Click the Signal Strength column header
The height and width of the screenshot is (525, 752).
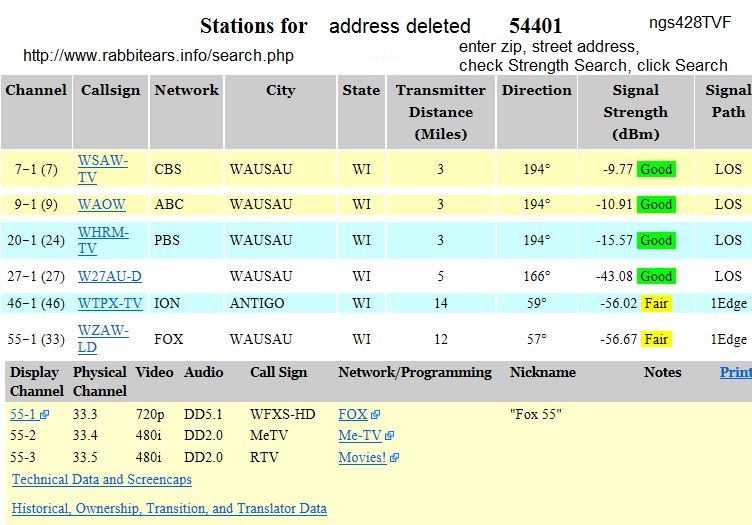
==
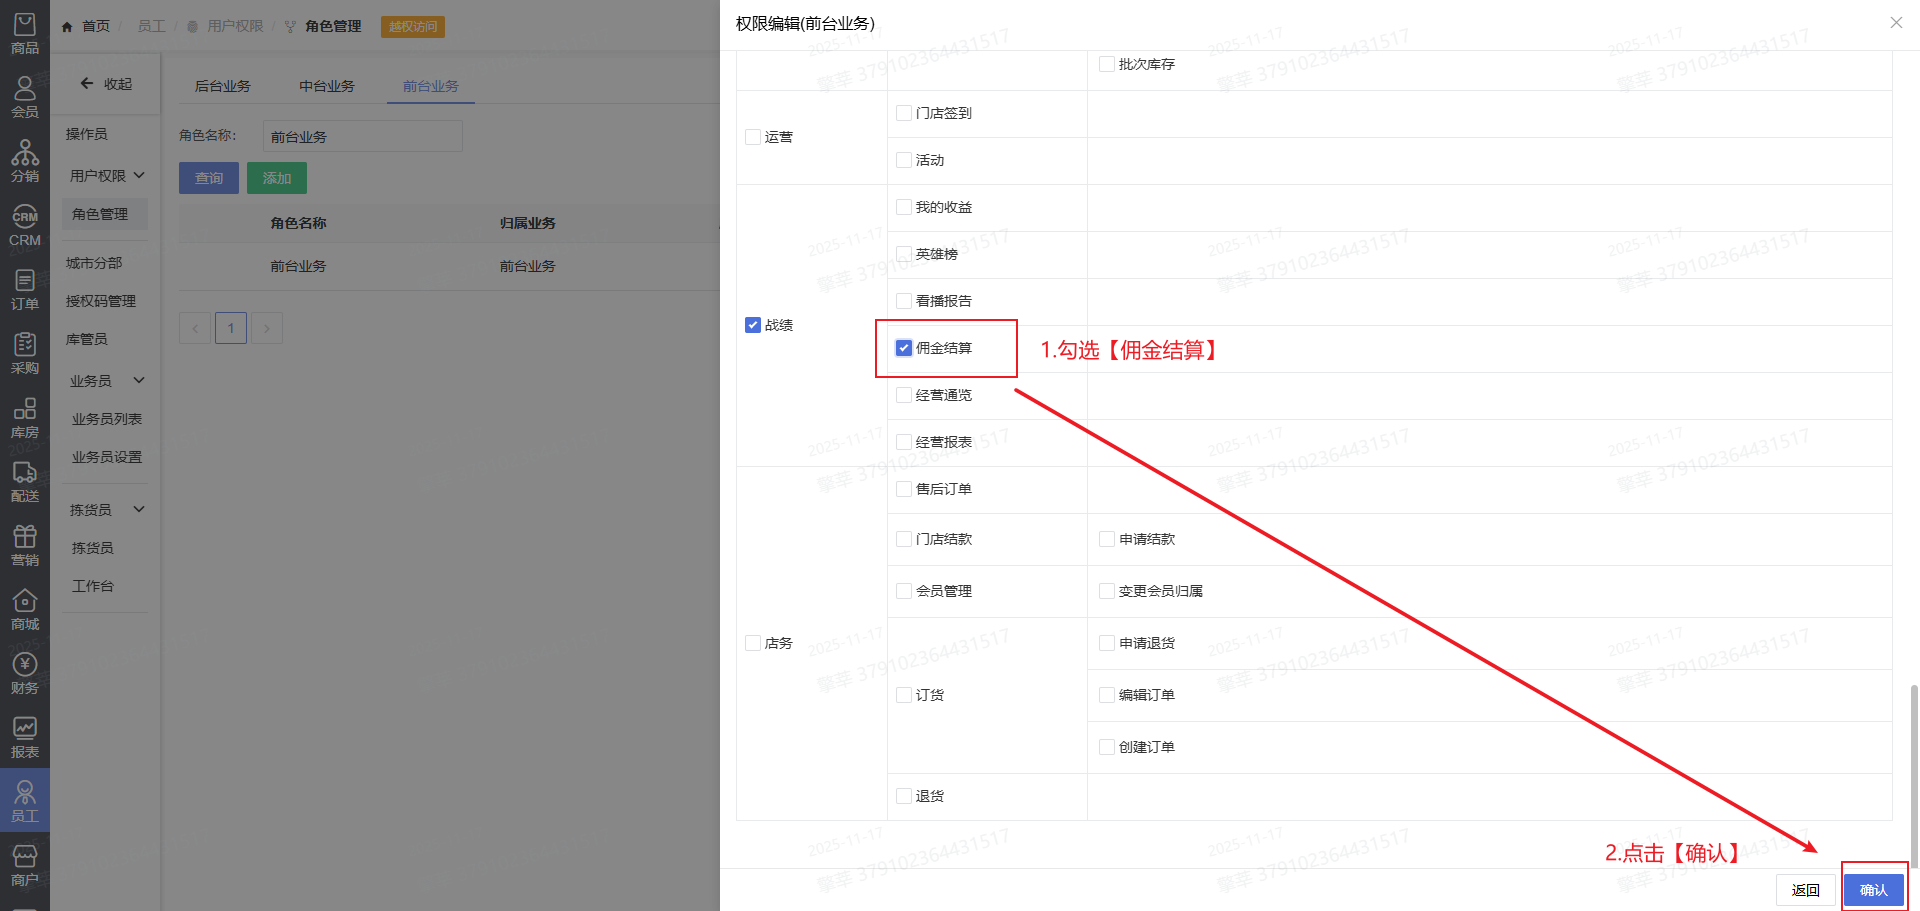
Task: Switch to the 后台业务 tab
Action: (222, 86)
==
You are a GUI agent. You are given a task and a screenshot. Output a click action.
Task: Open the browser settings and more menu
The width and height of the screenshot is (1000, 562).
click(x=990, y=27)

> **EXERCISE**
Using the entries above, give back exactly the line containing "Click the Signal Strength column header", the line containing "The height and", and every line between them, and nothing else.

> **YOUR SOLUTION**
Click the Signal Strength column header
The height and width of the screenshot is (525, 752).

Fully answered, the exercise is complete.